One day I will look back at this year 2012 and say, once in my life, I had the chance to experience 2 summers in a year. 

Friday, July 20, 2012

10 (Counting Down to New Adventures)

I usually count to 10 when I restart my internet modem, or whenever I feel like lighting a cigarette or when I feel like making an emotional decision. It has become a habit that I have recently acquired during my international volunteering stint in India. Patience is a virtue I do not have if one would ask my friends. What it really means to me is that my attention span is very narrow. But my attitude is a work in progress and with the kind of work that I do in my community, patience is not too far behind.

10 months ago, I found myself at a crossroad again when I returned home from my international volunteering. Questions like What to do next? Where do I go from here? cropped up every time and sleep almost became an enemy.

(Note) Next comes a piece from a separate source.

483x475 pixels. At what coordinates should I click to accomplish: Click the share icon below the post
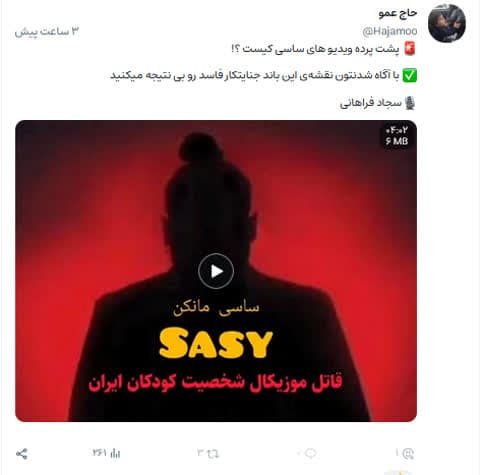22,454
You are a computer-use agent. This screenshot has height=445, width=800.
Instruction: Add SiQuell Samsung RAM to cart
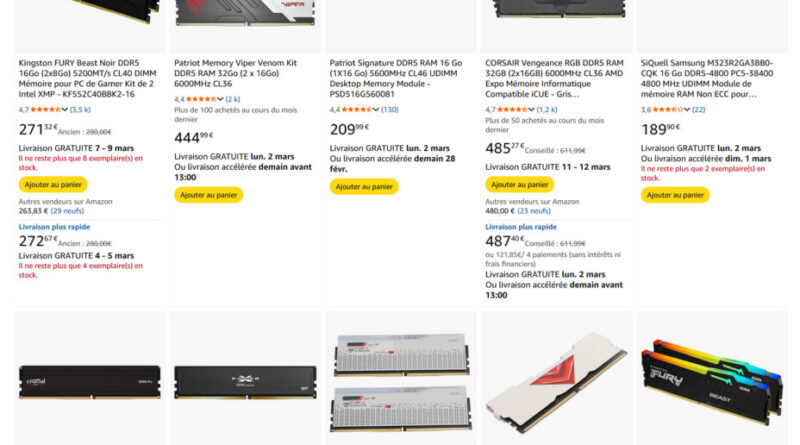tap(675, 195)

Sometime in October last year, I got an email from my mentor in community development, a professor and environmental scientist, asking me if I were interested in doing a consultancy work for a project he was about to initiate in my hometown in Bongao, Tawi-Tawi. This time, it was something to do with the conservation efforts for Bud Bongao (Bongao Peak or Mount Bongao) and its flora and fauna.  I thought it was different from the Coastal Resources and Fisheries Conservation Project we did before and I was having second thoughts because of my inexperience but upon my mentor's persuasion, I said yes. Sometimes all a person needs to boost confidence is a little encouragement, a short note saying, "you can do it" is all it takes to take that unfamiliar path.  So I flew in and started my work in the communities at the foot of the mountain, interviewing people and reestablishing my roots again. I had a good time and forgot about my worries on my career path. It was an adventure I enjoyed while making contributions to my community.

Around about the same month, my childhood friend sent me an email about Community Solutions Program, he thought it might keep my hands full and divert my attention to something equally fruitful. It surely did. That very night I wrote my essays for my application and that was the beginning of my participation in this year's Community Solutions Program under the United States Education and Cultural Affairs implemented by the International Research and Exchanges or IREX.

10 days from today, I will embark on a new adventure in Reno, Nevada to learn the tools and methodologies of Resource Management Plans being implemented by my US host organization, the Great Basin Resource Watch and to be mentored by an American professor and environmentalist in community participation and resource management is something that I am truly looking forward to experiencing.  I hope to be able to learn and understand the cultural, social and spiritual values  and aspects of the Native Americans' environmental conservation efforts in the Great Basin regions of the State of Nevada and be able to share to them my experiences in the Coastal communities of my island province in Tawi-Tawi, Philippines. In return, I shall be able to pay it forward by sharing what I have learned at improving what I, and my colleagues and friends can do in our community in Bongao, Tawi-Tawi, Philippines, to promote ecotourism and sustainable resource management through volunteerism. That against the odds that I have faced in the past in my efforts as a volunteer, I am grateful for this opportunity to make a difference.

I have never set my foot in American soil before and everything I know about America is based on the movies and television series I follow.  It is going to be an exciting (and hopefully) a fruitful journey ahead.